INSTRUCTIONS FOR THE TASK: For the material below, output exactly the span from the line with "Click the quote list scrollbar down arrow" to the line with "is (638, 1015).", including both, and nothing besides.
▬▬▬▬▬▬
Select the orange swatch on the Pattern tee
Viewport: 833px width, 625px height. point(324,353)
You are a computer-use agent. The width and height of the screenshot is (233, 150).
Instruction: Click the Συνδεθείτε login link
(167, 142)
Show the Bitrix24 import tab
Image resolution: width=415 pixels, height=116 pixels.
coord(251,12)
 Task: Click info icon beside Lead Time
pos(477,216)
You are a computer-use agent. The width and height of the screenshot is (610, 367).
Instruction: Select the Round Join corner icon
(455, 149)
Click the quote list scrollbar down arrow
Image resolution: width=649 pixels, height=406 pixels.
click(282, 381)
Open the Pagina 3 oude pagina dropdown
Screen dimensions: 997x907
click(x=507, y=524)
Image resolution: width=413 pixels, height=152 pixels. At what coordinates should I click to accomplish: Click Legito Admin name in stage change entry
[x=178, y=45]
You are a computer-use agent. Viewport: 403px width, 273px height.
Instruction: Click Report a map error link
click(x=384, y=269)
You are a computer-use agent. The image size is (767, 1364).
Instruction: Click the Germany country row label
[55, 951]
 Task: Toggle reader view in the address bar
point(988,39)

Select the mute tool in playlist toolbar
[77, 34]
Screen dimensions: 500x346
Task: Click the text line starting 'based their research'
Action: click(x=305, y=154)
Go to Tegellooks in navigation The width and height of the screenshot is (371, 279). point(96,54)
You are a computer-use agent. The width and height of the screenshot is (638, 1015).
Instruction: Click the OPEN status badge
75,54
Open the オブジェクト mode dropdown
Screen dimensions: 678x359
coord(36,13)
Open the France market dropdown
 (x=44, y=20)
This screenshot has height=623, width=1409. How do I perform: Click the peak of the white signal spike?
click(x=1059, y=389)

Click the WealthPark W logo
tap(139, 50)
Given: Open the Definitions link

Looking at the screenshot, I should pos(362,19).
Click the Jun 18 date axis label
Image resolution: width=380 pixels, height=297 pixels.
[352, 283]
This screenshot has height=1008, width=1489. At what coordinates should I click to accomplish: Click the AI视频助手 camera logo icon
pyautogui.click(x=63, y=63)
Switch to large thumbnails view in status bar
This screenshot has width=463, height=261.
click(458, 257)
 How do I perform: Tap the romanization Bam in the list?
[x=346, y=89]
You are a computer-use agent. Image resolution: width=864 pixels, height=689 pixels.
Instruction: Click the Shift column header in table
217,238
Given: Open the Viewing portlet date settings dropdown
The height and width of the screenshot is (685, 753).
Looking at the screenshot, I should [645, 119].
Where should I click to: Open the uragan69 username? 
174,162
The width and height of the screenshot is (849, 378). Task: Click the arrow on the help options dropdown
▬▬▬▬▬▬
PROBLEM SOLUTION:
Click the quote list scrollbar down arrow
Image resolution: width=649 pixels, height=406 pixels.
click(282, 381)
Open the Pagina 3 oude pagina dropdown
Screen dimensions: 997x907
click(x=507, y=524)
Image resolution: width=413 pixels, height=152 pixels. At what coordinates should I click to accomplish: Click Legito Admin name in stage change entry
[x=178, y=45]
You are a computer-use agent. Viewport: 403px width, 273px height.
Instruction: Click Report a map error link
click(x=384, y=269)
You are a computer-use agent. The image size is (767, 1364).
Instruction: Click the Germany country row label
[55, 951]
 Task: Toggle reader view in the address bar
point(988,39)

Select the mute tool in playlist toolbar
[77, 34]
Screen dimensions: 500x346
Task: Click the text line starting 'based their research'
Action: click(x=305, y=154)
Go to Tegellooks in navigation The width and height of the screenshot is (371, 279). point(96,54)
You are a computer-use agent. The width and height of the screenshot is (638, 1015).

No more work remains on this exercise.